Füze kalkanı sisteminin Amerikan savaş gemilerine monte edilen Aegis füze sistemleriyle bütünleşik yapısı dikkate alındığında, Türkiye'nin füze kalkanına ait radarların Kürecik'e yerleştirilmesine izin vererek, dünya çapında bir füze saldırı sistemine katıldığı ortaya çıkıyor. Çünkü Amerikan belgeleri, bu sistemin İran, Suriye, Filistin ve Lübnan'ın yanı sıra, Rusya, Çin, Kuzey Kore, Küba, Venezüella gibi Amerikan çıkarları açısından tehlike oluşturabilecek bütün ülkelere yönelik küresel bir sistem olduğunu açıklıkla belirtiyor. Amerikan emperyalizminin, NATO, Avrupa Birliği, Japonya ve İsrail'le ortaklaşa uygulamaya soktuğu bu küresel saldırı sistemine şimdiden katılan ülkeler Amerika, Japonya, İngiltere, Almanya, Hollanda, Avustralya, İspanya, Güney Kore ve İsrail.
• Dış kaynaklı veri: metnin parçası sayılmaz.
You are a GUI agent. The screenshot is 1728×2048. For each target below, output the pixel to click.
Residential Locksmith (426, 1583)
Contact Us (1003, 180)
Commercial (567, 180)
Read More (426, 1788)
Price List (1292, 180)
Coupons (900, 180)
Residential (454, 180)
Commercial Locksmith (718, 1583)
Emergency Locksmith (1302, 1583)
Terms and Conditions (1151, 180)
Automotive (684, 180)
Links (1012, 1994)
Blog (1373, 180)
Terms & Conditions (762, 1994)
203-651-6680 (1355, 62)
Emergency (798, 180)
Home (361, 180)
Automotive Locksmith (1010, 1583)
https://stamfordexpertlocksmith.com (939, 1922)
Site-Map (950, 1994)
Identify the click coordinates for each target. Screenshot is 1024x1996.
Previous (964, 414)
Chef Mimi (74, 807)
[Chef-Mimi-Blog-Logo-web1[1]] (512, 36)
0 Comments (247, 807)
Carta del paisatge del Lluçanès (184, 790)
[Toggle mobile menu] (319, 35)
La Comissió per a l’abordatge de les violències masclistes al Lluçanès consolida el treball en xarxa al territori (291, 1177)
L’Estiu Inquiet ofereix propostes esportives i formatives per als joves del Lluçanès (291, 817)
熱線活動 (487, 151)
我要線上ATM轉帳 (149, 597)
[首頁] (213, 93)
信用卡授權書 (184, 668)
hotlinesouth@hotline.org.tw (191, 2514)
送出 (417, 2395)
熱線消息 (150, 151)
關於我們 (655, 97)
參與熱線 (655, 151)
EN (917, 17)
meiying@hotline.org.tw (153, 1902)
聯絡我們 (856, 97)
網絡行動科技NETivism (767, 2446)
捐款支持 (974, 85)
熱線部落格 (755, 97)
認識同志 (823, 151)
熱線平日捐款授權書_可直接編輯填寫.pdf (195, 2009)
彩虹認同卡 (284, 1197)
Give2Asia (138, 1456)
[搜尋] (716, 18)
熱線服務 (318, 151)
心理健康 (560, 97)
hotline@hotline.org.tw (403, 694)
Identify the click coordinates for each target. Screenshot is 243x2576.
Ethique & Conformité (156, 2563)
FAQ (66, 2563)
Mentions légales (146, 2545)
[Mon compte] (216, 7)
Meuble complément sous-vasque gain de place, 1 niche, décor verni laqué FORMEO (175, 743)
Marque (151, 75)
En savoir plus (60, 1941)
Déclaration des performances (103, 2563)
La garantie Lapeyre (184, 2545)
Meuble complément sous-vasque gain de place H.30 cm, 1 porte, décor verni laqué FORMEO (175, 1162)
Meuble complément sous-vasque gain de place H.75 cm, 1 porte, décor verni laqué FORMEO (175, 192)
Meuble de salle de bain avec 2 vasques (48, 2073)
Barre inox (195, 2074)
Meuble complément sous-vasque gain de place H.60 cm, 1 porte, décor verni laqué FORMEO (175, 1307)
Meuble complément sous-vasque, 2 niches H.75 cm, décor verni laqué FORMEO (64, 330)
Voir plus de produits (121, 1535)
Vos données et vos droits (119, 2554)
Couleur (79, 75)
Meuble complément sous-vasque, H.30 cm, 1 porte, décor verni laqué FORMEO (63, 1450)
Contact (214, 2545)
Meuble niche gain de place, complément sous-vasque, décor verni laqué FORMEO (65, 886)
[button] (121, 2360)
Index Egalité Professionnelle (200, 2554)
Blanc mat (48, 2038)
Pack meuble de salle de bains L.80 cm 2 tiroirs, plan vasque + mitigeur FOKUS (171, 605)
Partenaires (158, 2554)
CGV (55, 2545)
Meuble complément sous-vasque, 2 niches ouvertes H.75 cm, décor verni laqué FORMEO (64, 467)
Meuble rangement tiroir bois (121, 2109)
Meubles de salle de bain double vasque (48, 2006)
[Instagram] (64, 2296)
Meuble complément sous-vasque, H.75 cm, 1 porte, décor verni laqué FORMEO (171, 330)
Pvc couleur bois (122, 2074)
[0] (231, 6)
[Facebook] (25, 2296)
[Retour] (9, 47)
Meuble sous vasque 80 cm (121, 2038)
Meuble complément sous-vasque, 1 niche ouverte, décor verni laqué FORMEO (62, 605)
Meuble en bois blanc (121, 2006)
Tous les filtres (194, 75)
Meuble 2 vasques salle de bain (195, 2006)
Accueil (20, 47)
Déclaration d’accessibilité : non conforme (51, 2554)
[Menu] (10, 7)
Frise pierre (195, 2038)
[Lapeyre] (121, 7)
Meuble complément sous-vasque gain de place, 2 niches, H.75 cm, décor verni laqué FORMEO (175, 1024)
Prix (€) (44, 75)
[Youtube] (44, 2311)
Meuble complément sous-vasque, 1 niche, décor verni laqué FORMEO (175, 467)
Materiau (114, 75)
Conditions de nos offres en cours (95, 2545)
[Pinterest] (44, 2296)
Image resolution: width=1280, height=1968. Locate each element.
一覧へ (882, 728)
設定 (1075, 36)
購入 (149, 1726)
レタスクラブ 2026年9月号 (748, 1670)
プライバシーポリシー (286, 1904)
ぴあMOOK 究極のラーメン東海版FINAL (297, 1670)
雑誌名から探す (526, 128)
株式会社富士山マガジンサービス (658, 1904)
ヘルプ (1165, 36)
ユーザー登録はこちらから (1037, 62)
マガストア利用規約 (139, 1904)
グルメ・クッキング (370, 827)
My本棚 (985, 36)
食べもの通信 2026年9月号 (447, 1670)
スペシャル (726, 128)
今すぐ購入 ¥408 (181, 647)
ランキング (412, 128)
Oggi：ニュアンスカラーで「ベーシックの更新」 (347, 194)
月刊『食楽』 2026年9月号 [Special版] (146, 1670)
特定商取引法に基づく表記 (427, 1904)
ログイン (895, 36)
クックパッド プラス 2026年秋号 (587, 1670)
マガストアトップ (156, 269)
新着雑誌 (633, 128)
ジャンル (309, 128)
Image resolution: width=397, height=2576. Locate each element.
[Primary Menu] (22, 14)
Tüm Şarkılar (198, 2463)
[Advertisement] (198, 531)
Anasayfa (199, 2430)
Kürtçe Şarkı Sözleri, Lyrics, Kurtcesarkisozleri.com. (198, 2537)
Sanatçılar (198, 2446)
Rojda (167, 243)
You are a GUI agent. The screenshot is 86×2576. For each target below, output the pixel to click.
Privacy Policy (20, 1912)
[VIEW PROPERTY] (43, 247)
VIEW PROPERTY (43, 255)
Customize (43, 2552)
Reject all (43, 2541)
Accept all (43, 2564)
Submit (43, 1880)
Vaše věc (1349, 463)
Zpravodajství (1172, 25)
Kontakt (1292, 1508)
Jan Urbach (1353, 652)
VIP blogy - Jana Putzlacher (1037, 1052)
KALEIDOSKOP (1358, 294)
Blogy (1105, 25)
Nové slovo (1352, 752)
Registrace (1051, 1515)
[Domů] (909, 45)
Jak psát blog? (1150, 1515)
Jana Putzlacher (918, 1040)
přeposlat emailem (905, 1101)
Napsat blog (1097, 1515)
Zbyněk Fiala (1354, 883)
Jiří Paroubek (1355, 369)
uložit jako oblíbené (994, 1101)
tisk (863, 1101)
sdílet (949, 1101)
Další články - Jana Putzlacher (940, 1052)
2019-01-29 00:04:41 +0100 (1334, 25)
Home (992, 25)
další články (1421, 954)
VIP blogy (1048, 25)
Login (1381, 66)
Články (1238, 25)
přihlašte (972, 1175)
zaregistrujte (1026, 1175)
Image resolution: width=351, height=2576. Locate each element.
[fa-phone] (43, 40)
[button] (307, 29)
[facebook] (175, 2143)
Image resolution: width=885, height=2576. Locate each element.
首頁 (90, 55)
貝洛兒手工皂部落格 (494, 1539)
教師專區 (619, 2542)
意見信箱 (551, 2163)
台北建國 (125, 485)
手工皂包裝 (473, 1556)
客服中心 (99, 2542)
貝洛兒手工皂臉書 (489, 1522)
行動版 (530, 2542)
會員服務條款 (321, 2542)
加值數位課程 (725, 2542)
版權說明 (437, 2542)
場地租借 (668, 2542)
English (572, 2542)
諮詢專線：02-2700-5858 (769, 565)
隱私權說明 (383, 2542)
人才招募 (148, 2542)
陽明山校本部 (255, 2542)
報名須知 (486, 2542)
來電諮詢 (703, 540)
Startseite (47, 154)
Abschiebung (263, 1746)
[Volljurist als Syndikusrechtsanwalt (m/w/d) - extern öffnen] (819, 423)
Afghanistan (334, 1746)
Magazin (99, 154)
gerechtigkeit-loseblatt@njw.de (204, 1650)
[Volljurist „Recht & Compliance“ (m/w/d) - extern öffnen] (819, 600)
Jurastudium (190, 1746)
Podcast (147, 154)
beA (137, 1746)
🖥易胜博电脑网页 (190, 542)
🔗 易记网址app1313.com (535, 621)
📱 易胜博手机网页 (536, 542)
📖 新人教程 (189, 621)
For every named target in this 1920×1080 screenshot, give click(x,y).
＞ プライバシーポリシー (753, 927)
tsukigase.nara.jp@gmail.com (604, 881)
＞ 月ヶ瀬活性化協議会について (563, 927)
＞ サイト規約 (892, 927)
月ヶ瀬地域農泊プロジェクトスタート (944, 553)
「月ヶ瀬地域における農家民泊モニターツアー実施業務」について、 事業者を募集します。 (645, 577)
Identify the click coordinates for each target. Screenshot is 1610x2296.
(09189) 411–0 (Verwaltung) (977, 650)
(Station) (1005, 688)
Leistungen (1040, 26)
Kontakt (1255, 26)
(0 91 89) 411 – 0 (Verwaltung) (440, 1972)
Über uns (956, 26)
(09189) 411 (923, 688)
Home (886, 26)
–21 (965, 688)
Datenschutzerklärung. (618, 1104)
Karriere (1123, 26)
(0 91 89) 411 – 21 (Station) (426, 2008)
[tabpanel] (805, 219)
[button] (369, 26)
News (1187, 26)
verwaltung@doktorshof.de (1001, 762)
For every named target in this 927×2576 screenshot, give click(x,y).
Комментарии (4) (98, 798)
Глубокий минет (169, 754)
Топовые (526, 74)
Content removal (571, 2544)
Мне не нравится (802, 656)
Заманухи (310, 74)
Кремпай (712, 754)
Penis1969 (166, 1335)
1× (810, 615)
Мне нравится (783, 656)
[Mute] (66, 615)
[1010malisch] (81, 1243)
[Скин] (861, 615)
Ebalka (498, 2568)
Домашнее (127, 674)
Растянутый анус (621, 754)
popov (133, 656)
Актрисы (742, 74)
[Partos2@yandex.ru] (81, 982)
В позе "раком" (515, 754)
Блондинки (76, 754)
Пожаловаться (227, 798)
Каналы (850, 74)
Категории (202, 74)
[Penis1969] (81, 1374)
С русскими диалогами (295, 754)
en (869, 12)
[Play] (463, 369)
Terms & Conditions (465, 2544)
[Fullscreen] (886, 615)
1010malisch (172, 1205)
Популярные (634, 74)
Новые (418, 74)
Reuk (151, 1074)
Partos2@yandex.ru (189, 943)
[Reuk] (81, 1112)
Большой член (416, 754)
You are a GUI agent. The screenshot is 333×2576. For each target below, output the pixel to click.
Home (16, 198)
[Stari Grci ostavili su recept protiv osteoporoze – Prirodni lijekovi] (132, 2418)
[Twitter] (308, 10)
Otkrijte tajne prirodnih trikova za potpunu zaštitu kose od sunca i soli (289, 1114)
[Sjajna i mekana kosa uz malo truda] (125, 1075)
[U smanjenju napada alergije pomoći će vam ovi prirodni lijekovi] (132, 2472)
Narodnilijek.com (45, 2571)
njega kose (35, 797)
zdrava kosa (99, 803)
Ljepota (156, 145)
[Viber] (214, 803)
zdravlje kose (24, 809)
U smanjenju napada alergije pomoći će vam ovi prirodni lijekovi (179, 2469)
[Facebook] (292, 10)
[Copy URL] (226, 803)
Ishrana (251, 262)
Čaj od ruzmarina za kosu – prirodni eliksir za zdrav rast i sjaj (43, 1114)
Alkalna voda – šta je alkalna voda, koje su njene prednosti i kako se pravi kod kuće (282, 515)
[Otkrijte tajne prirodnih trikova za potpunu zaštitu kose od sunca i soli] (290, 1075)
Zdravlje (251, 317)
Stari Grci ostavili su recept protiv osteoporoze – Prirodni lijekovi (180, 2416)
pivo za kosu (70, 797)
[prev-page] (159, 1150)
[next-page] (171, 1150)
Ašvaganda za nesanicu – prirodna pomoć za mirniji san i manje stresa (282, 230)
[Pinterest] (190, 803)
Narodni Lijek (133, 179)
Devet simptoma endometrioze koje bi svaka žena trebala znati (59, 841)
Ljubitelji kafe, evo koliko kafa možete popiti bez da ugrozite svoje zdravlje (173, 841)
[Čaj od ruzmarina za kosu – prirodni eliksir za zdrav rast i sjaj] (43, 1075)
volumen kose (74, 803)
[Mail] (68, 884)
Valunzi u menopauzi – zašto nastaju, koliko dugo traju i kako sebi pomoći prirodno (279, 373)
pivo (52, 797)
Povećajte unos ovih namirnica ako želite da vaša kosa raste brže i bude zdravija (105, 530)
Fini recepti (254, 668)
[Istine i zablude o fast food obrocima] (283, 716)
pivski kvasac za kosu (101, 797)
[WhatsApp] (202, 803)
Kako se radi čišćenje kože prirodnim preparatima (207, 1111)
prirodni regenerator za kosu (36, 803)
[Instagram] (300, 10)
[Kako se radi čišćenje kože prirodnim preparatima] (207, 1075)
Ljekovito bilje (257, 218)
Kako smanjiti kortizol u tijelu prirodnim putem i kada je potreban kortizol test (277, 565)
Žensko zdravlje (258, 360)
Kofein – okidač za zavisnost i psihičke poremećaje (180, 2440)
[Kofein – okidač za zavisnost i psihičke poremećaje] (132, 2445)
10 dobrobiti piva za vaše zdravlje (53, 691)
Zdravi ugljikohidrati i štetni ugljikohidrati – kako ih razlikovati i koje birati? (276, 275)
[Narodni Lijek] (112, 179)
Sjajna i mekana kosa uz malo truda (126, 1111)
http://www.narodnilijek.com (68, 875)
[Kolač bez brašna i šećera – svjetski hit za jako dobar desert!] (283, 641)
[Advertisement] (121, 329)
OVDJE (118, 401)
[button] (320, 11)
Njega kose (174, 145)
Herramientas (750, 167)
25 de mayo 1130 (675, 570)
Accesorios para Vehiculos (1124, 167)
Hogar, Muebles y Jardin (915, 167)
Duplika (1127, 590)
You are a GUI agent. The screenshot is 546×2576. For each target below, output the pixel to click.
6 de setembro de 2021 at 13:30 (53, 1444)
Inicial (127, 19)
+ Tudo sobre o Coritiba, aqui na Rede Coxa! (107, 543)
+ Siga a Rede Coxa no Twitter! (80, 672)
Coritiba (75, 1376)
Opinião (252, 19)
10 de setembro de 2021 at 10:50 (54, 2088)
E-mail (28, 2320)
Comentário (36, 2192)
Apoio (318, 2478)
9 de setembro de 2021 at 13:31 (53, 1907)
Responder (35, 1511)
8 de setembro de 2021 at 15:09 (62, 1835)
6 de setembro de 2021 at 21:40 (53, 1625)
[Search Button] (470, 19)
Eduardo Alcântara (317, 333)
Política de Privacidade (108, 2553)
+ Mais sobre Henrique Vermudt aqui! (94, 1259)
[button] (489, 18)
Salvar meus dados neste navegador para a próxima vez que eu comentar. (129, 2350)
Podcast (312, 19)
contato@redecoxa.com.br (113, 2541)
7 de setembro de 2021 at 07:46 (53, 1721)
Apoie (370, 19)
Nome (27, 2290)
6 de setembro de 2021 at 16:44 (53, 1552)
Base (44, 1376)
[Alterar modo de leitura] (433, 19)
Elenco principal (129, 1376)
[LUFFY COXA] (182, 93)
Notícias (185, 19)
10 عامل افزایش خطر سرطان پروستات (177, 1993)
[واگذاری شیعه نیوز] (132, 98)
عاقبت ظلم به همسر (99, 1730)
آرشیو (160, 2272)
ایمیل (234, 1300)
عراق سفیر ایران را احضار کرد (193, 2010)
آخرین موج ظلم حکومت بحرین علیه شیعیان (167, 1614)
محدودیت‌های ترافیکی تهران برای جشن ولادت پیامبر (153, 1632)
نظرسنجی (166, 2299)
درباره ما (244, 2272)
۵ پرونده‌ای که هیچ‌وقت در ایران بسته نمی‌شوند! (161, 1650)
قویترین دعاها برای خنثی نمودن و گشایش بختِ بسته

Türkiye'nin işbirlikçi kapitalist egemenleri, tıpkı Soğuk Savaş döneminde olduğu gibi, emperyalizmin dünyayı yeniden fethetmeyi ve sömürgeleştirmeyi amaçlayan bugünkü savaşına da hevesle katılarak, ülkemizi kapitalizme ve emperyalizme kayıtsız şartsız boyun eğmeyen her halka karşı bir füze rampası durumuna getiriyorlar. Bütün dünyada işçileri ve emekçileri sömüren ve ezen dolar milyarderleri şebekesinin çıkarları için, Türkiye halkları hem cinayete, hem intihara zorlanıyor.